Without major changes, it looks like the proposal to turn Detroit’s Belle Isle into a state park doesn’t have a shot with the Detroit City Council.
City Council members blasted the proposal at a meeting Tuesday, calling it, among other things, “ridiculous” and “terrible.”
Mayor Dave Bing and Governor Snyder outlined the plan last week. It calls for the city to lease Belle Isle to the state for 30 years. In return, the Michigan Department of Natural Resources would maintain the island. The state would also make some as-yet-unspecified major upgrades.
Most Council members say their main problem is the proposal’s lack of specifics.
James Tate was the Council’s leading voice for some kind of state partnership on Belle Isle. But Tate said the proposal, as it stands, is “very flawed” and “rife with a lack of detail.”
“I think it’s ridiculous for us to be asked to vote, or even consider, a document that’s so incomplete,” Tate said.
“At this moment, I’m an absolute no.

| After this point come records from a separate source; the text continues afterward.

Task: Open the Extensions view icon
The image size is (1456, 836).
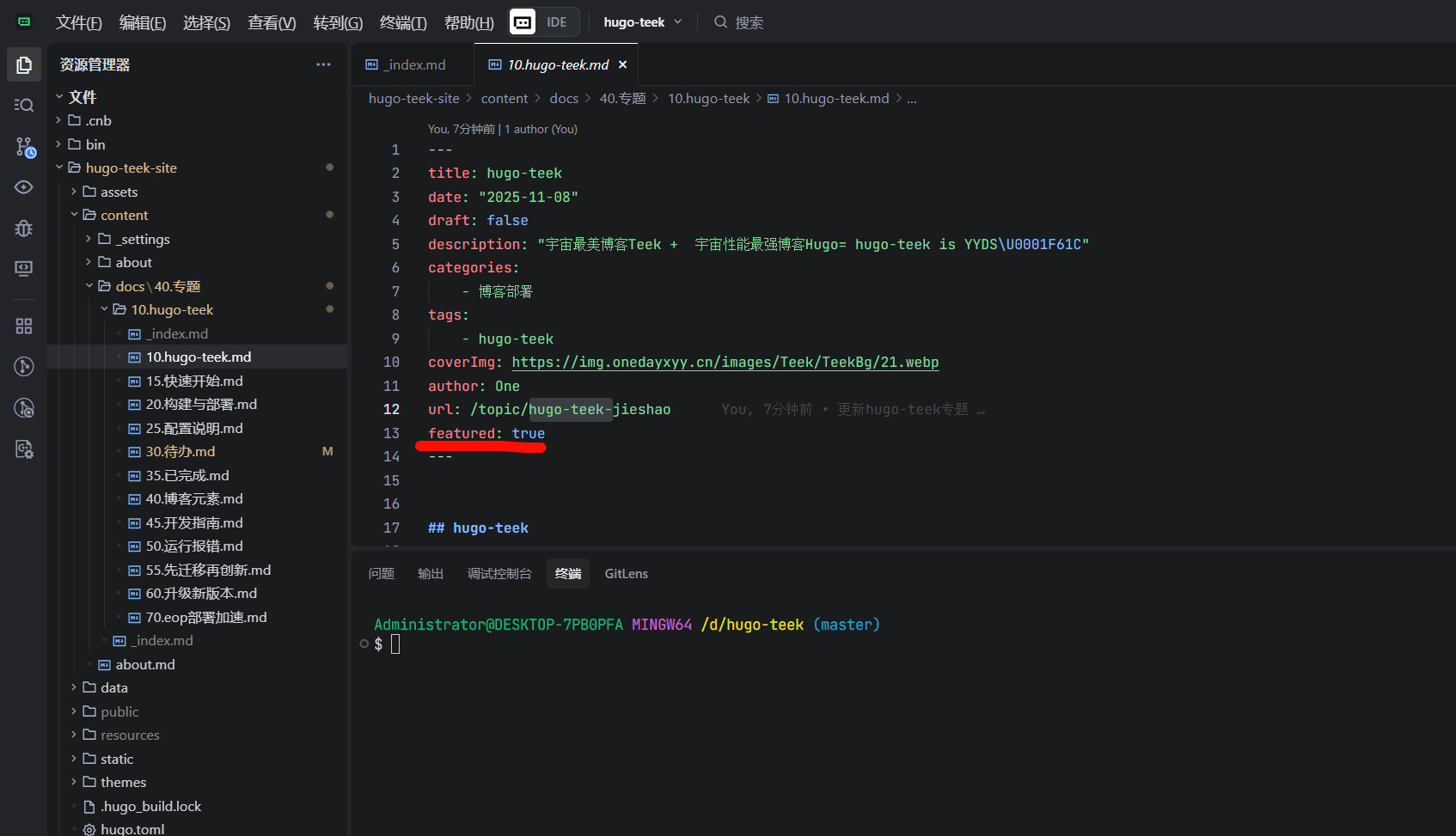Action: coord(24,326)
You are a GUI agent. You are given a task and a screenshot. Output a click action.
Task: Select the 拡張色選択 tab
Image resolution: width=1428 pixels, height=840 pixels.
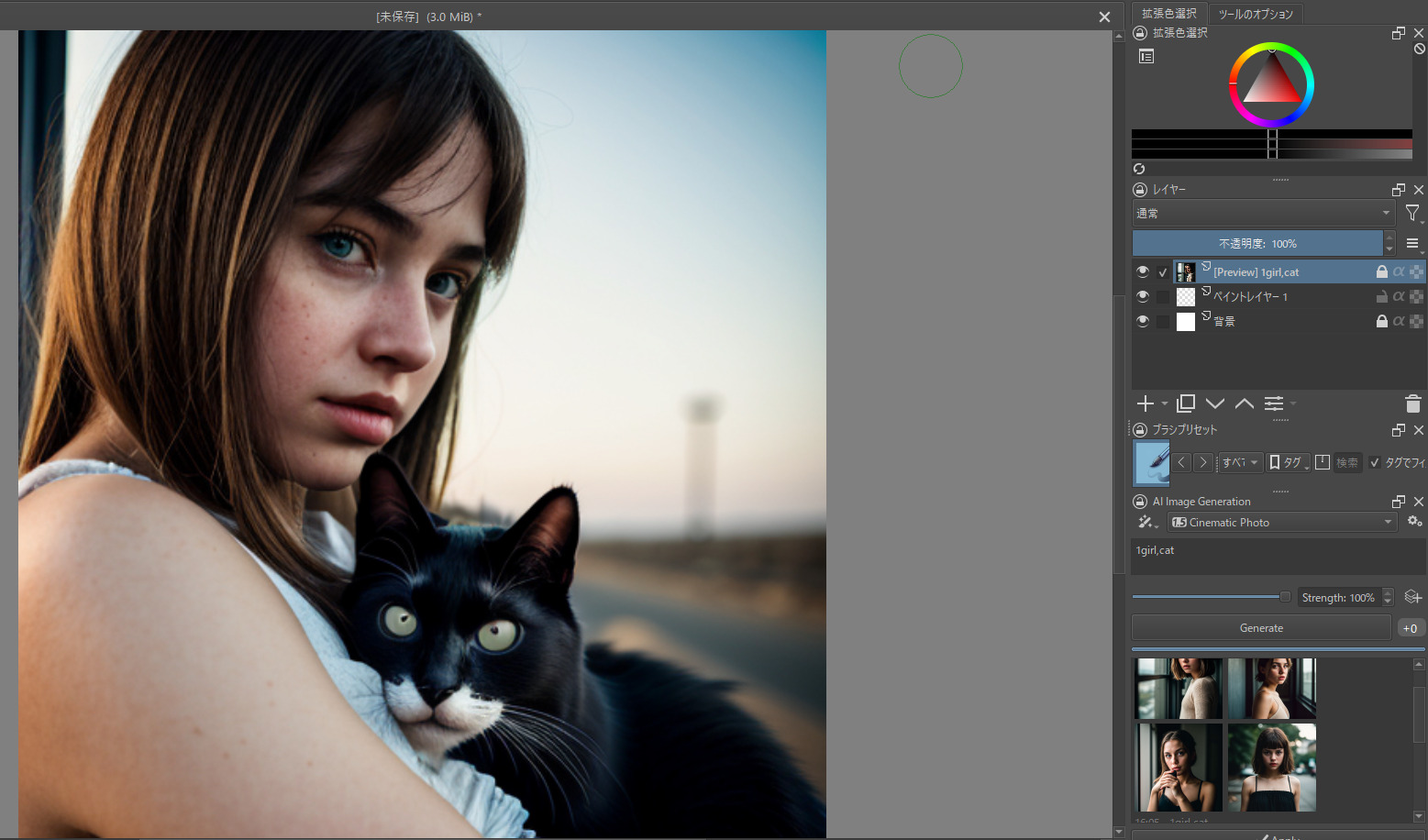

What we have in front of us is way beyond disrespect. It’s stupid.”
Council member Saunteel Jenkins agreed.
“There have to be guarantees about any improvements that are being presented,” Jenkins said. “It has to be in writing that the state will actually make those improvements.”
Jenkins said Council is just trying to do its duty and vet the plan before voting on it. She and other Council members also complained that the Mayor and Governor and had set them up to look like obstructionists.
A Monday meeting between Council and administration officials to discuss the issue was cancelled.
Folding Belle Isle into the state parks system was a provision included in an annex to Detroit’s consent agreement with the state. It doesn’t include details about how to the plan would need to be approved or implemented.
Despite the opposition, Bing and Snyder both promise to forge ahead.
“We’ve presented a proposed lease agreement to improve Belle Isle,” Bing responded in a written statement. “It’s unfortunate the Council is reluctant to move forward, but my administration remains open to discussing the lease agreement and to hearing their, hopefully, constructive input and recommendations.”
Sara Wurfel, a spokeswoman for Governor Snyder, echoed that.
“We look forward to being able to discuss and work through all the details with the council and address their questions and concerns,” Wurfel wrote in an email.
“While it’s incredibly difficult to get into specifics at this point in time and in the process, the proposed lease gives clear guidance that Belle Isle is [to be] maintained and operated to the standards of Michigan state parks, many of which are recognized as some of the finest in the country.”